▶ _Exercises_
• a. Answer these questions from the passage on the history of Dinas Powys:
(i) In what year did Sir Edward Mansel write The Winning of Glamorgan?
(ii) Who broke down the manor house and the castle at Sully?
(iii) What was the medieval sub-division that included Dinas Powys originally called?
• b. Extend the passage on the history of Dinas Powys with a few more sentences, starting after its final sentence.
------ Extract
In the 11th century, Dinas Powys was under the control of Sir Reginald de Sully, one of the Twelve Knights of Glamorgan. In 1591, Sir Edward Mansel of Margam wrote his historical document The Winning of Glamorgan and said:
 To Sir Reginald de Sully he (Sir Robert Fitz Haymon) gave the castle and town to be called Sully with the Manor of it, and the Manors of St Andrews and Dinas Powys for his Granary and provisions. This Sir Reginald bestowed much land in fee frankliege to his men and came to be a man of wealth and fame. He had at Sully besides his Castle a fair Manor house built after a new manner, where he did live the most of his time, which house as well as the Castle was broke down by Owain Glendowr
Mansel also records:
 The Lordship of Llantwit is described as so fertile that as Glamorgan was called the Garden of Wales was this Lordship called the Garden of Glamorgan ... and it is the flower of all the Country ... and it was very full of goodly villages and Courtly houses, most of them still in remaining. The Lord had in this Lordship a noble Castle at Dinas Powys and one at Barry, with his Court house of Llantwit and Grange house of Boverton, so that in the whole it is a most Goodly Country.

Dinas Powys was included in the original medieval Welsh political sub-division called the Cantref Brenhinol (the Royal Hundred); this later became the commote known as the Hundred of Dinas Powys, which also encompassed St Andrews Major, Michaelston-le-Pit, Westra, Penarth, Cogan, Sully, Lavernock and Llandough.
------------
------ Source material
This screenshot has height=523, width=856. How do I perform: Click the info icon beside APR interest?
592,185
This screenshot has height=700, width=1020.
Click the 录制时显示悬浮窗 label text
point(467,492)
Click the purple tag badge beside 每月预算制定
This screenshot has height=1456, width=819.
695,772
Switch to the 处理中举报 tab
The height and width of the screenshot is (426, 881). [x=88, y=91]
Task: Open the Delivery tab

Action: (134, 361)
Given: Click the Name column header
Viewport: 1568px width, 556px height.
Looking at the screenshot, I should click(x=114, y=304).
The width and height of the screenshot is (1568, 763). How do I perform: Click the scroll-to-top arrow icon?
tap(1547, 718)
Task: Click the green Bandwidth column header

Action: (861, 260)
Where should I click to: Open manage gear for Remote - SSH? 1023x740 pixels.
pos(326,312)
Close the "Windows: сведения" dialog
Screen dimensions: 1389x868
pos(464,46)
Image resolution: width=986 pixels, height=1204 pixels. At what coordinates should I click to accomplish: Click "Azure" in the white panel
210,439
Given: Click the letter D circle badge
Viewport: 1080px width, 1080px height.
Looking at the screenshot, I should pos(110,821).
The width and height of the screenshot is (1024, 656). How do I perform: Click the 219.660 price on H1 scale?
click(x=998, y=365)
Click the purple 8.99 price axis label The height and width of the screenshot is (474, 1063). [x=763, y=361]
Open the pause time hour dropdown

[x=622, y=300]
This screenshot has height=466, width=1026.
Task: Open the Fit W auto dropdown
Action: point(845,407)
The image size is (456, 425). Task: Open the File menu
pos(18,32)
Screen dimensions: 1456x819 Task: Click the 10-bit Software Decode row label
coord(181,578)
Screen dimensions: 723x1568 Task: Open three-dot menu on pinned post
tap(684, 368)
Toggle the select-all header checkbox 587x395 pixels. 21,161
------------
▶ _Responses for each task_
• a.
(i) 1591
(ii) Owain Glendowr
(iii) The Cantref Brenhinol (the Royal Hundred)

• b.
===Rapid expansion in 19th century===
By 1833, Dinas Powys barely existed. The nearby St Andrews Major was at the time substantially larger, but together their population was still only 474 in total.

The village's population remained almost static at about 300–400 people until the second half of the 19th century, when there was an influx into the community, including a large contingent from the West Country. The growth of the coal industry saw the first passenger train arrive in Dinas Powys on 20 December 1898, and thereafter the population increased rapidly. The new rail link was laid at the bottom end of the Dinas Powys valley and provided a rapid connection to new docks built in Cardiff, Barry and Penarth to handle the expanding coal trade from the South Wales Valleys. At that time the only features below St Andrews Major were the small hamlet of Dinas Powys, the rail line, Cadoxton Brook and a number of small farms.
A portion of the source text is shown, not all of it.